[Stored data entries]
........

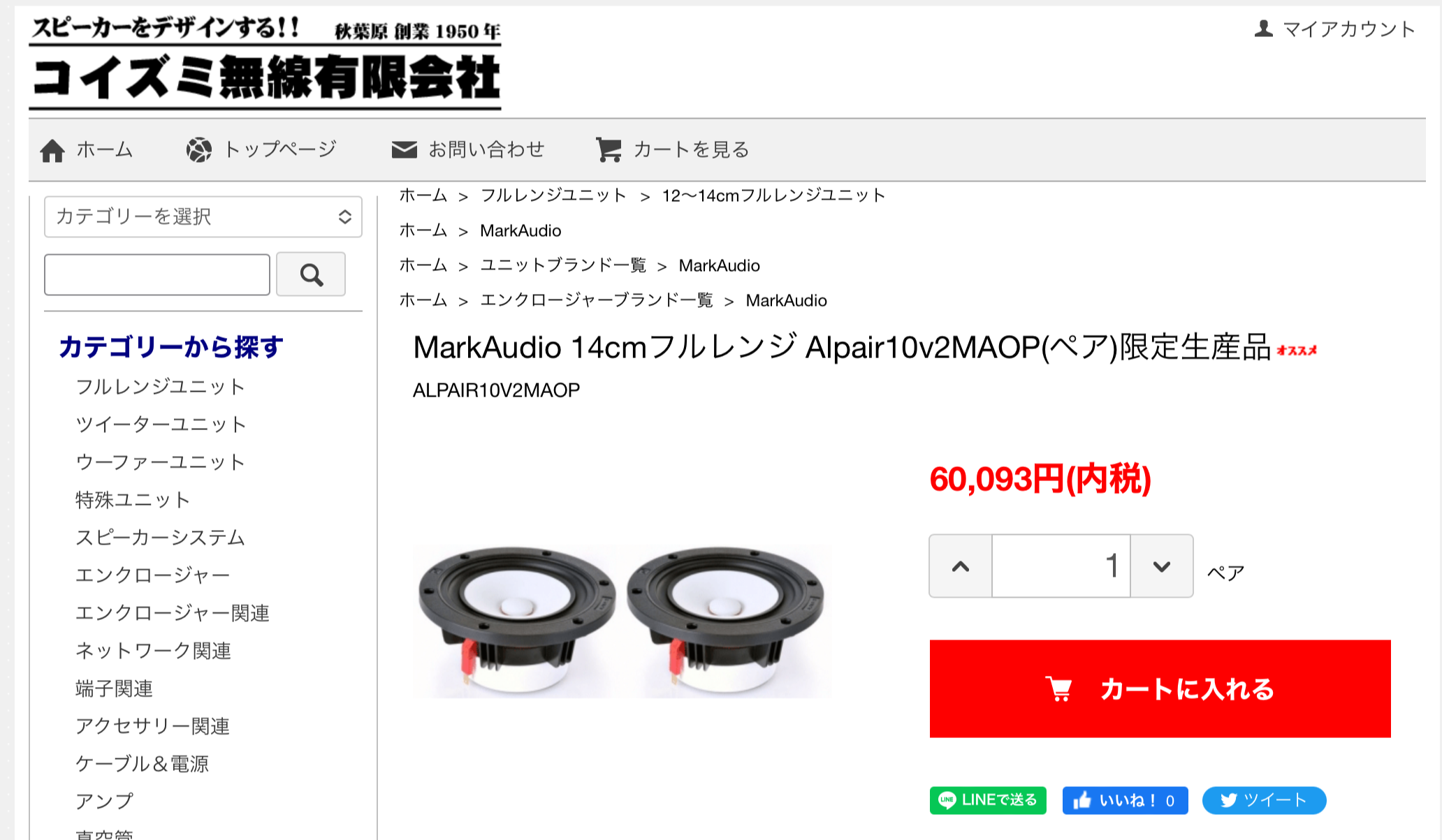1442x840 pixels.
Task: Decrease quantity with the down arrow
Action: point(1162,566)
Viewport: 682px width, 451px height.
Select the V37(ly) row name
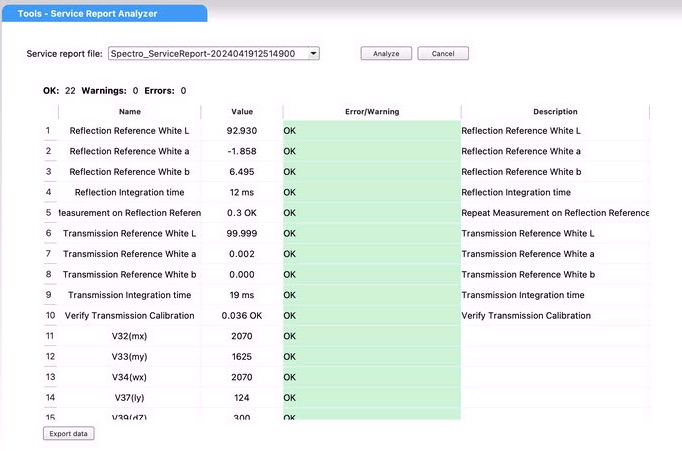point(129,397)
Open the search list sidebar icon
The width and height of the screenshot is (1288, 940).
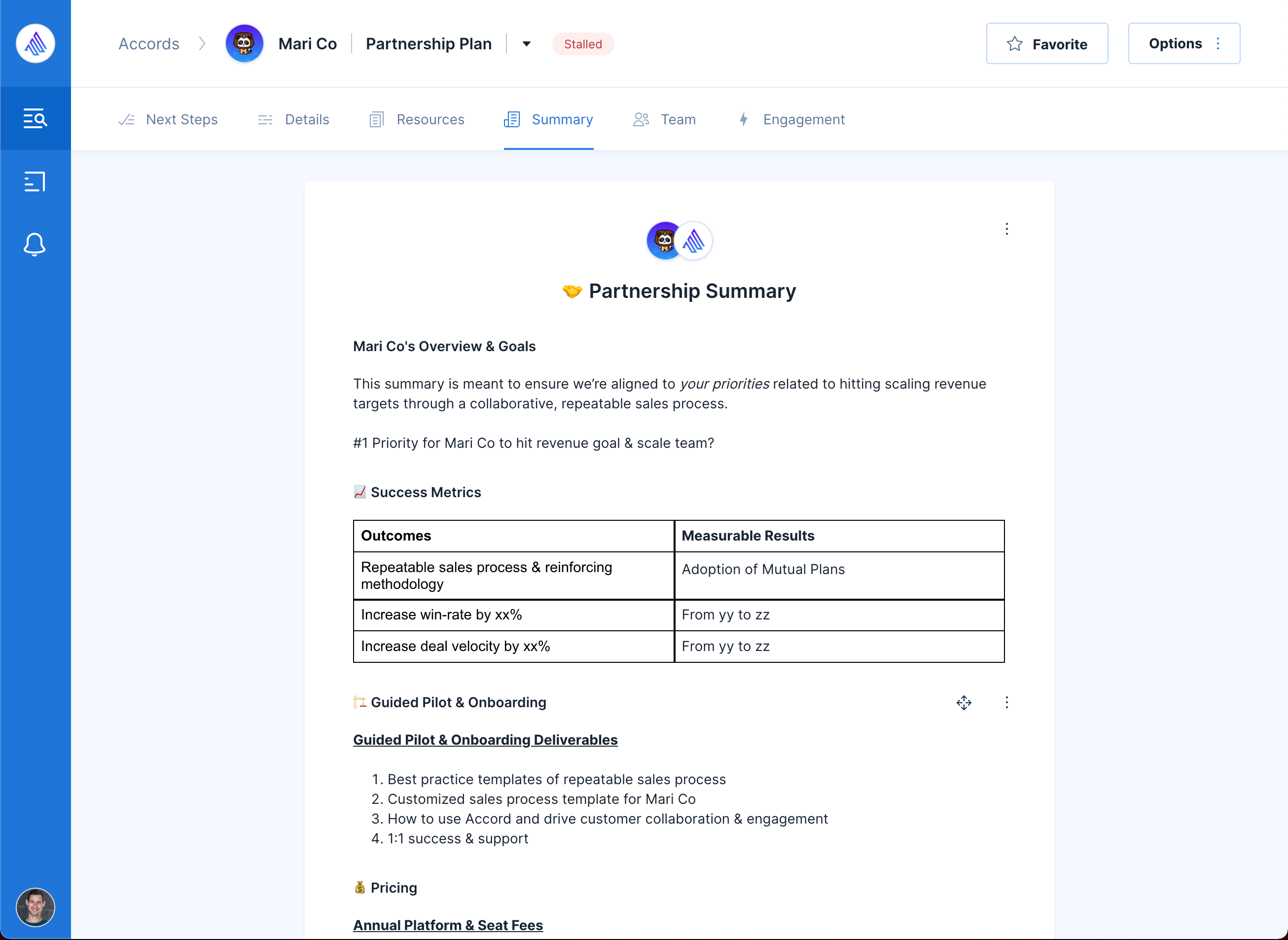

........

_Work instructions_
Restate the data exactly, though only from the line that contains "Select the V37(ly) row name" through its last line, both ends included and with the pictures left out.

_Response to the exercise_
Select the V37(ly) row name
point(129,397)
Open the search list sidebar icon
The width and height of the screenshot is (1288, 940).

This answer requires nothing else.